Top of Source extract

Extending the Applicability of the Glassy State of Matter

15 April 2019


(Left) Prof. Jacob Huang, Executive Director of HKIAS and Chair Professor of Department of Materials Science and Engineering, presented a souvenir to (right) Prof. A. Lindsay Greer.

Professor A. Lindsay Greer, a renowned physical scientist, presented a distinguished lecture titled “Extending the Applicability of the Glassy State of Matter” for the Hong Kong Institute for Advanced Study (HKIAS) at City University of Hong Kong (CityU) on 11 April 2019.

The nature of glass and glass transition is the most interesting unsolved problem in solid state theory. In this lecture, Professor A. Lindsay Greer, Head of the School of the Physical Sciences at the University of Cambridge, UK, focused on the recent research on the extending application of non-conventional metallic, carbohydrate and chalcogenides glasses.

Professor Greer analyzed the properties across different chemistries of three glasses. First, he explained the mechanical properties of metallic glasses are exceptionally high strength, elastic strain and elastic energy-storage capacity. Besides, he discussed the formation of carbohydrate glasses and found that they have significant implications for pharmaceutics and medicine. Professor Greer also shared his latest research finding on crystallization kinetics in chalcogenide glasses. He said that chalcogenide alloys can switch fast between glassy and crystalline states. He pointed out that ultra-short switching times are directly relevant to computer memory performance. He believed the chalcogenide glasses can be used in the application of data storage and neuromorphic computing.

Bottom of Source extract
Top of Provided data

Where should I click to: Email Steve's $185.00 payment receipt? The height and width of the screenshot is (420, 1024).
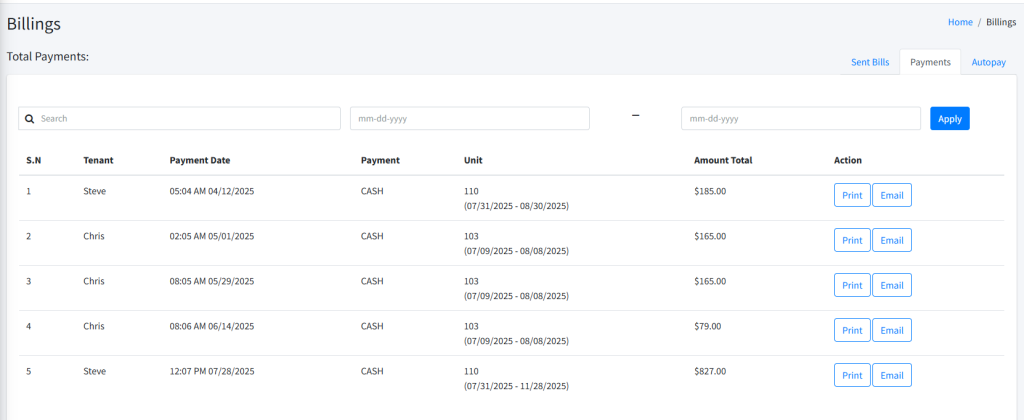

Bottom of Provided data

Exercise:
Please continue the report above on the glassy state of matter lecture, picking up after its last sentence.

Result for this exercise:
Professor Greer explained in detail how materials change their structures. He concluded that understanding the mechanisms of these glasses transformations is relevant not only for assessing the stability of materials, but also for developing new microstructures, properties and functionalities.

Professor Greer’s research is focused on metallic glasses and crystal nucleation, grain refinement in casting, and chalcogenide thin films for phase-change data storage. Professor Greer has been awarded the Light Metals and Cast Shop Technology Awards of TMS (USA) and he is a Fellow of the Institute of Materials, Minerals and Mining.

The lecture was well-attended by students and professors at CityU. (8th from left) Prof. Jacob Huang, (9th from left) Prof. A. Lindsay Greer, (10th from left) Prof. Xunli Wang, Chair Professor of Physics and Head of the Department of Physics at CityU, (9th from right) Prof. Sir John Ball, Senior Fellow of HKIAS, (8th from right) Prof. Jian Lu, Vice-President (Research and Technology) at CityU, (7th from right) Professor Liu Chain-Tsuan, Senior Fellow of HKIAS and (6th from right) Prof. Tai-Gang (TG) Nieh, Visiting Fellow of HKIAS.